> **Things to do**
[a] List every artist the Mortal Kombat comics passage names as a creator of the Mortal Kombat 4 Limited Edition.
[b] Reproduce word for word the part of the Mortal Kombat comics passage starting with "Comics published by Malibu" and going on through "the DC Universe.".

> **Reading passage**
Mortal Kombat 4 Limited Edition
This comic book/artbook hybrid was created jointly by artists Alé Garza, Tomm Coker, Keron Grant, Garry Leach, Steve Pugh, and Mark Texeira. It was produced as a tie-in to the PlayStation and Nintendo 64 versions of Mortal Kombat 4, initially available as a pre-order incentive, and was later packaged with the PC CD-ROM version of the game.

Shinnok, ruler of the Netherrealm, is the first to emerge from the portal, followed by hundreds of demons, as well as the mysterious Reiko, and Scorpion, who is likely looking for another chance at life outside the Netherrealm. As Quan Chi, the one who gave Sindel the orb, discusses the success of the plan and says Tanya is to be thanked, Shinnok claims his true goal is to reach the heavens and confront the Elder Gods, and now he has that chance.

Several days later, in Earthrealm, Sub-Zero has travelled to the Temple of the Elements in China. He recalls what his elder brother, the original Sub-Zero, said: that the temple is home to an amulet designed to keep Shinnok in the Netherrealm. The amulet is protected by the elements of Wind, Earth, Water, and Fire (a reference to Mortal Kombat Mythologies: Sub-Zero). As Sub-Zero prepares to make peace with the elemental Gods, he sees what he believes to be a sign falling from the sky and decides to follow it after symbolically donning his mask once more out of respect not to the Lin Kuei, but to his brother. Miles away, Liu Kang quickly gets the upper hand, Kai jokes that this is easy enough for the Immortal Champion of Mortal Kombat. Suddenly, what Sub-Zero had seen falling from the sky collides with the ground near the monks. They inspect the scene and discover demons about to slit the throat of a white-haired man. Elsewhere, Sonya Blade is battling Jarek. Unable to get the upper hand over the last remaining Black Dragon clan member, Jarek escapes. Jax then contacts Sonya and tells her she is needed to investigate an interdimensional flux in southwestern China and a helicopter piloted by Johnny Cage is sent to pick her up. At the crater, Liu Kang and Kai battle the demons until Raiden shows up and destroys the demons. Raiden then explains that the man who fell from the sky is Fujin, God of Wind. He elaborates that he and Fujin are the last two remaining of Earth's Gods and that the Elder Gods have been weakened by Shinnok. He and Fujin withdraw to the Eternal Palace to formulate a plan of attack, after telling Liu Kang and Kai they must go to Edenia. Just as Kai is lamenting the impossibility of such a task, the helicopter carrying Sonya and Cage arrives. Sub-Zero too shows up to offer his help, correctly guessing that his brother may have played some part in Shinnok's return. Sonya uses Outer World Investigation Agency technology to open a portal to Edenia. On the other side, they are all greeted by Quan Chi, who welcomes the Earthrealm Warriors to a "Mortal Kombat like you've never seen before." The comic ends with the caption, "To be continued in Mortal Kombat 4."

Comics published by Malibu Comics

Comics published by DC Comics

Mortal Kombat VS DC Universe: Beginnings
This short comic was illustrated by returning John Tobias and written by John Vogel, another of the original four co-creators of the Mortal Kombat franchise. It is the backstory comic for the 2008 game Mortal Kombat vs. DC Universe, merging the worlds of Mortal Kombat and the DC Universe.

> **Data block**
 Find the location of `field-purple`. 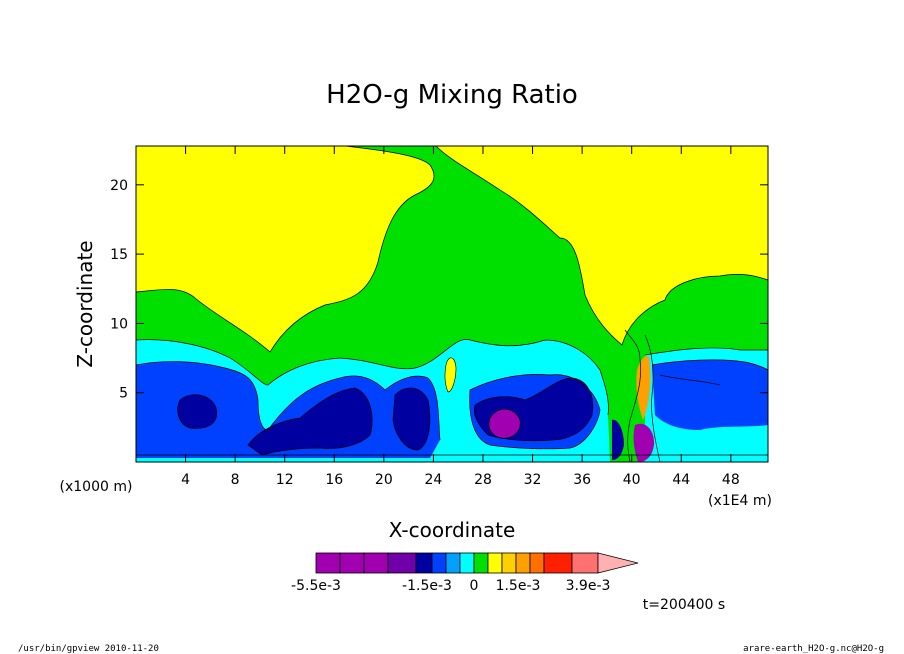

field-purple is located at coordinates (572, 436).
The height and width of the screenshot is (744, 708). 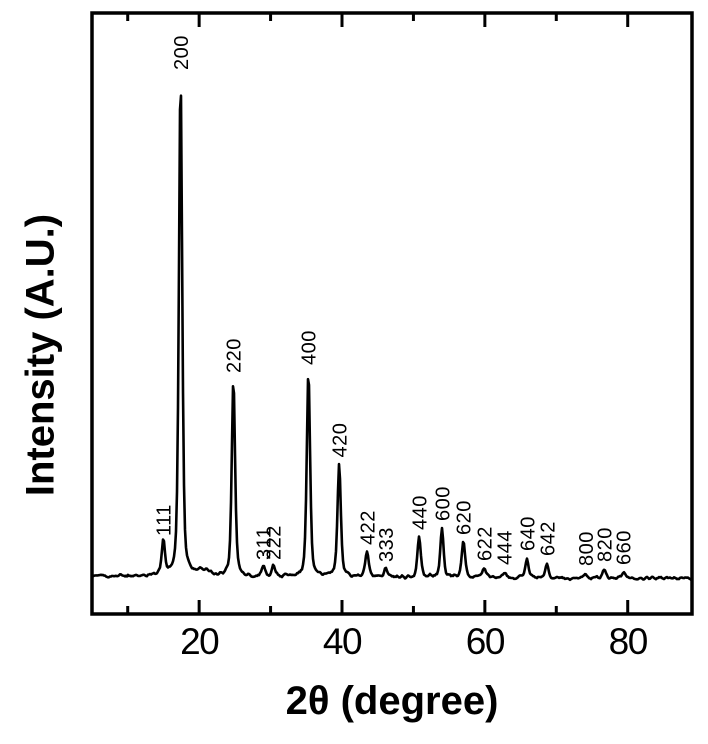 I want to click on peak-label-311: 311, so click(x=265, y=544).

> **Solutions in order**
[a] Alé Garza, Tomm Coker, Keron Grant, Garry Leach, Steve Pugh, Mark Texeira

[b]
Comics published by Malibu Comics

Comics published by DC Comics

Mortal Kombat VS DC Universe: Beginnings
This short comic was illustrated by returning John Tobias and written by John Vogel, another of the original four co-creators of the Mortal Kombat franchise. It is the backstory comic for the 2008 game Mortal Kombat vs. DC Universe, merging the worlds of Mortal Kombat and the DC Universe.